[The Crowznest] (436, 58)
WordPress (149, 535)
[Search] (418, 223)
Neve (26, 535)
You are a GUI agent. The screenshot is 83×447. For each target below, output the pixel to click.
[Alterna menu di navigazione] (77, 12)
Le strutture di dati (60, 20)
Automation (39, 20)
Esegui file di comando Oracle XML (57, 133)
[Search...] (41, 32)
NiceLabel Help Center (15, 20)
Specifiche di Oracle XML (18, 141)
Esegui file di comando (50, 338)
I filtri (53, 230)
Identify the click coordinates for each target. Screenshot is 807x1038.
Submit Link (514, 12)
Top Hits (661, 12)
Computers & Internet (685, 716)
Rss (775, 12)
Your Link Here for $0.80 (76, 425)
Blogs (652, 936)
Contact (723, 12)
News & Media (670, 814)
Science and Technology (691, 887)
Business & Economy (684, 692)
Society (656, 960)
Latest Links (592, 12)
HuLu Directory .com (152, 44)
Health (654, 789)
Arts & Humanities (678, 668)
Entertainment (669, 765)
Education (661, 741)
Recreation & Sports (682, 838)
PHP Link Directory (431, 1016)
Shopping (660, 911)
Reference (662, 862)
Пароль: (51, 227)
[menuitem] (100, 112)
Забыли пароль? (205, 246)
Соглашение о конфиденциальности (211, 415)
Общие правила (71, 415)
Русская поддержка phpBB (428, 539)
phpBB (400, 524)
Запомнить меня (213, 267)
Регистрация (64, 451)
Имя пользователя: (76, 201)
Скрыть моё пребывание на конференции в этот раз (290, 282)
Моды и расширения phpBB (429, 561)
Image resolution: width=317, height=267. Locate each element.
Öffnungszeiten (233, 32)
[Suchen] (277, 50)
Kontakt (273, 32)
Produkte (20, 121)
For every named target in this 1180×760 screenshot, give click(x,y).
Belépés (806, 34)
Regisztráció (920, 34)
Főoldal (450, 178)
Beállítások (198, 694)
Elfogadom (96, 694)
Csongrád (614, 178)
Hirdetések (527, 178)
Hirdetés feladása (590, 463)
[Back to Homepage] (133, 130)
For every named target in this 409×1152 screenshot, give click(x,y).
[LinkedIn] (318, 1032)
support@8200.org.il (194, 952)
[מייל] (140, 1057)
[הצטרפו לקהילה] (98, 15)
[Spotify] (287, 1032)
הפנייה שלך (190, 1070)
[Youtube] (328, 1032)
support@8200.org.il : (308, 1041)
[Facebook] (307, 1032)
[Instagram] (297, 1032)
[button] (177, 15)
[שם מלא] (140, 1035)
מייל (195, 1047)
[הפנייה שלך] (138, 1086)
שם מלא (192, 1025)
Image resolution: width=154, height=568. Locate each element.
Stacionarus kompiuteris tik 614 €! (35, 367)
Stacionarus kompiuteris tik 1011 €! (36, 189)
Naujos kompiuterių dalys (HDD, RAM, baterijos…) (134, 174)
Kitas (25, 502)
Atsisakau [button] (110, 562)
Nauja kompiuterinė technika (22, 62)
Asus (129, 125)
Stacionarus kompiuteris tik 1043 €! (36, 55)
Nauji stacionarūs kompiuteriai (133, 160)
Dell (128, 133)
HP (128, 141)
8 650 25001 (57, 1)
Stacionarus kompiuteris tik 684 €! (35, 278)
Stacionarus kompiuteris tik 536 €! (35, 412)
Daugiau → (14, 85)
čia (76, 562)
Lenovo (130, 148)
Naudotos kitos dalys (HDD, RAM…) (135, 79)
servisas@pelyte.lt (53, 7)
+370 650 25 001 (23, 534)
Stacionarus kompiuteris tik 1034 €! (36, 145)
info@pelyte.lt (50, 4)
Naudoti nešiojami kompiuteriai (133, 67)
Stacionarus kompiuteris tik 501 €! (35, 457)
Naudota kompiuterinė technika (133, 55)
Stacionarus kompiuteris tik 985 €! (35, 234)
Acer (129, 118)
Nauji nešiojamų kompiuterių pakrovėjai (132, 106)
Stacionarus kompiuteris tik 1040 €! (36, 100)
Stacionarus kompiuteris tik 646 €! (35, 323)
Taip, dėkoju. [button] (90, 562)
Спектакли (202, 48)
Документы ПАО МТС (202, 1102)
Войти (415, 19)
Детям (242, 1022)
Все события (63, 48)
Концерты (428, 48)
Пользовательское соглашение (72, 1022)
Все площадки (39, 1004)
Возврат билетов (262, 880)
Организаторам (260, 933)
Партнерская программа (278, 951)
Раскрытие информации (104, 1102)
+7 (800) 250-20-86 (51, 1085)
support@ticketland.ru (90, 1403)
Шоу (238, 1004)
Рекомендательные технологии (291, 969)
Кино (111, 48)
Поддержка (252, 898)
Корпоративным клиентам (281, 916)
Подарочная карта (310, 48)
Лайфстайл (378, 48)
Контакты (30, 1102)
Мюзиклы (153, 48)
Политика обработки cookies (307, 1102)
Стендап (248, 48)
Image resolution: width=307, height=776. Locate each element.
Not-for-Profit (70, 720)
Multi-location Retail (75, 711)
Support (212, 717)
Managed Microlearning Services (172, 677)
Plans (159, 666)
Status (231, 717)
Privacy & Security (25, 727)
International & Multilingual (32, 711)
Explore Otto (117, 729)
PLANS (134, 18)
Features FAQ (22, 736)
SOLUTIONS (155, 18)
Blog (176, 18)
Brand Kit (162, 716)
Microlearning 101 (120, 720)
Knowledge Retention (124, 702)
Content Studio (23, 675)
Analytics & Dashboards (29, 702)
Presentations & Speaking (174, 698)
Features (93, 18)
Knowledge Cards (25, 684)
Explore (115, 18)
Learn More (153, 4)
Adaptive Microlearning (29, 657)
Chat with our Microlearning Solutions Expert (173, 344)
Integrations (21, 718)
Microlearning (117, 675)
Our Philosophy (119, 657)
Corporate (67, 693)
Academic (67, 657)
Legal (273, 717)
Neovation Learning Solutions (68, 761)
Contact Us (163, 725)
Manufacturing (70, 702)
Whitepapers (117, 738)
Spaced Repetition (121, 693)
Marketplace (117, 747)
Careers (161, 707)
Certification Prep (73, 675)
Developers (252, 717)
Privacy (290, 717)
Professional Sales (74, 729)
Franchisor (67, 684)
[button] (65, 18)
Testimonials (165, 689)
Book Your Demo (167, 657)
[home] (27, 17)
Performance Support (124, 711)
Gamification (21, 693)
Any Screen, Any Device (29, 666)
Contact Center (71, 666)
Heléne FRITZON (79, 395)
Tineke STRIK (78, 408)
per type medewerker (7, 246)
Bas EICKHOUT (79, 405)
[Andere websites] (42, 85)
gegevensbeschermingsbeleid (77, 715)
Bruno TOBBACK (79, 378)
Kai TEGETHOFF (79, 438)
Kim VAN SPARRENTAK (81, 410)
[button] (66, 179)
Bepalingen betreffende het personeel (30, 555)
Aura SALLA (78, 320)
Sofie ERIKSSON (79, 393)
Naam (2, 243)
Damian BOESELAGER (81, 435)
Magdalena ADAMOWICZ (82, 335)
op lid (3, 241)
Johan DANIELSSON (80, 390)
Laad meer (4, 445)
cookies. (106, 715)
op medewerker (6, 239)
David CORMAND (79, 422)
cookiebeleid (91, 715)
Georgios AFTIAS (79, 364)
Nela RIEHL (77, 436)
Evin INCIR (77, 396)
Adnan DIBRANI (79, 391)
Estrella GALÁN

▶ _Goal_
Starting with the first of the items, return each line unchanged, stopping after the line that contains "[Search...] (41, 32)".

▶ _Exercise result_
[The Crowznest] (436, 58)
WordPress (149, 535)
[Search] (418, 223)
Neve (26, 535)
You are a GUI agent. The screenshot is 83×447. For each target below, output the pixel to click.
[Alterna menu di navigazione] (77, 12)
Le strutture di dati (60, 20)
Automation (39, 20)
Esegui file di comando Oracle XML (57, 133)
[Search...] (41, 32)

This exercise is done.